And therefore the cause of well-being?
Yes.
It follows therefore that the good is not the cause of all things, but of the good only?
Assuredly.
Then God, if he be good, is not the author of all things, as the many assert, but he is the cause of a few things only, and not of most things that occur to men. For few are the goods of human life, and many are the evils, and the good is to be attributed to God alone; of the evils the causes are to be sought elsewhere, and not in him.
That appears to me to be most true, he said.
Then we must not listen to Homer or to any other poet who is guilty of the folly of saying that two casks
Lie at the threshold of Zeus, full of lots, one of good,
the other of evil lots,
and that he to whom Zeus gives a mixture of the two
Sometimes meets with evil fortune, at other times with good;
but that he to whom is given the cup of unmingled ill,
Him wild hunger drives o'er the beauteous earth.
And again
Zeus, who is the dispenser of good and evil to us.
And if any one asserts that the violation of oaths and treaties, which was really the work of Pandarus, was brought about by Athene and Zeus, or that the strife and contention of the gods was instigated by Themis and Zeus, he shall not have our approval; neither will we allow our young men to hear the words of Aeschylus, that
God plants guilt among men when he desires utterly to destroy a house.
And if a poet writes of the sufferings of Niobe—the subject of the tragedy in which these iambic verses occur—or of the house of Pelops, or of the Trojan war or on any similar theme, either we must not permit him to say that these are the works of God, or if they are of God, he must devise some explanation of them such as we are seeking; he must say that God did what was just and right, and they were the better for being punished; but that those who are punished are miserable, and that God is the author of their misery—the poet is not to be permitted to say; though he may say that the wicked are miserable because they require to be punished, and are benefited by receiving punishment from God; but that God being good is the author of evil to any one is to be strenuously denied, and not to be said or sung or heard in verse or prose by any one whether old or young in any well-ordered commonwealth. Such a fiction is suicidal, ruinous, impious.
I agree with you, he replied, and am ready to give my assent to the law.
Let this then be one of our rules and principles concerning the gods, to which our poets and reciters will be expected to conform—that God is not the author of all things, but of good only.
That will do, he said.
And what do you think of a second principle? Shall I ask you whether God is a magician, and of a nature to appear insidiously now in one shape, and now in another—sometimes himself changing and passing into many forms, sometimes deceiving us with the semblance of such transformations; or is he one and the same immutably fixed in his own proper image?

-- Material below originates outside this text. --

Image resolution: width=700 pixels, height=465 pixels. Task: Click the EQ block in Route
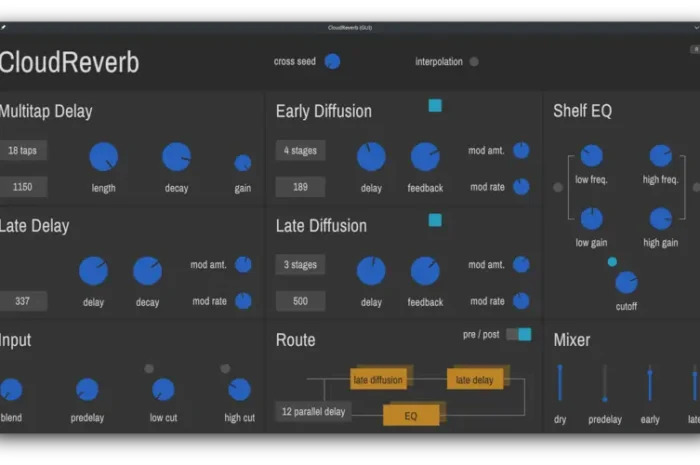coord(411,414)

I cannot answer you, he said, without more thought.
Well, I said; but if we suppose a change in anything, that change must be effected either by the thing itself, or by some other thing?
Most certainly.
And things which are at their best are also least liable to be altered or discomposed; for example, when healthiest and strongest, the human frame is least liable to be affected by meats and drinks, and the plant which is in the fullest vigour also suffers least from winds or the heat of the sun or any similar causes.
Of course.
And will not the bravest and wisest soul be least confused or deranged by any external influence?
True.
And the same principle, as I should suppose, applies to all composite things—furniture, houses, garments; when good and well made, they are least altered by time and circumstances.
Very true.
Then everything which is good, whether made by art or nature, or both, is least liable to suffer change from without?
True.
But surely God and the things of God are in every way perfect?
Of course they are.
Then he can hardly be compelled by external influence to take many shapes?
He cannot.
But may he not change and transform himself?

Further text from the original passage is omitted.